Redstone signal strength ranges from 0 (unpowered) to 15 (full power). Understanding signal decay and analog signals is essential for advanced redstone engineering.

How Signal Strength Works

Power sources (torches, levers, buttons) emit signal strength 15. As the signal travels through redstone dust, it loses 1 strength per block. After 15 blocks of dust, the signal reaches 0 and stops.

Repeaters refresh the signal back to 15 regardless of input strength. Comparators can read, compare, and subtract signal strengths for analog processing.

Any signal strength of 1 or higher will activate components (pistons, lamps, dispensers). The strength only matters for how far the signal travels through dust, or when using comparators for analog circuits.

Signal Strength Reference Table

StrengthSource ExampleNote
15Redstone Torch, Lever (ON), Button (pressed), Repeater outputMaximum, full power
14Redstone dust 1 block from sourceLoses 1 per block of dust
13Redstone dust 2 blocks from source
12Redstone dust 3 blocks from source
11Redstone dust 4 blocks from source
10Redstone dust 5 blocks from source
9Redstone dust 6 blocks from source
8Redstone dust 7 blocks from source
7Redstone dust 8 blocks from sourceHalf power
6Redstone dust 9 blocks from source
5Redstone dust 10 blocks from source
4Redstone dust 11 blocks from source
3Redstone dust 12 blocks from source
2Redstone dust 13 blocks from source
1Redstone dust 14 blocks from sourceMinimum power, still activates components
0No signal / 15+ blocks from sourceUnpowered

Comparator Container Readings

Comparators can read the fullness of containers as an analog signal. The output signal strength is proportional to how full the container is:

0, Container is empty

1, Container has at least 1 item (minimum reading)
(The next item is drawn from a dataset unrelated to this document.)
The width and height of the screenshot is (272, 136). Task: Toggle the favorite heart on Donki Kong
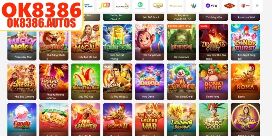[x=203, y=97]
1-14, Proportional to fullness percentage

15, Container is completely full

Formula: signal = floor(1 + (itemCount / maxItems) * 14)

Practical Applications

Item Sorting

Comparators read hopper contents to determine when to unlock output hoppers, forming the basis of item sorting systems.

Analog Circuits

Signal strength enables analog computing, addition, subtraction, comparison, and threshold detection without binary conversion.

Distance-Based Activation

Place components at specific distances from a power source so only nearby ones activate. Useful for sequential lighting or cascading effects.

Combination Locks

Use comparators in subtract mode to check if multiple inputs match specific values. Only the correct combination produces signal strength 0 (or a target value).

Key Rules to Remember

  • 1. Signal loses 1 strength per block of redstone dust. Maximum travel: 15 blocks.
  • 2. Repeaters always output 15, regardless of input strength.
  • 3. Comparators preserve signal strength. They output exact values in compare and subtract modes.
  • 4. Components activate at any signal strength (1+). Only dust cares about the exact value.
  • 5. Strongly powered blocks power adjacent dust at their signal level. Weakly powered blocks do not power adjacent dust.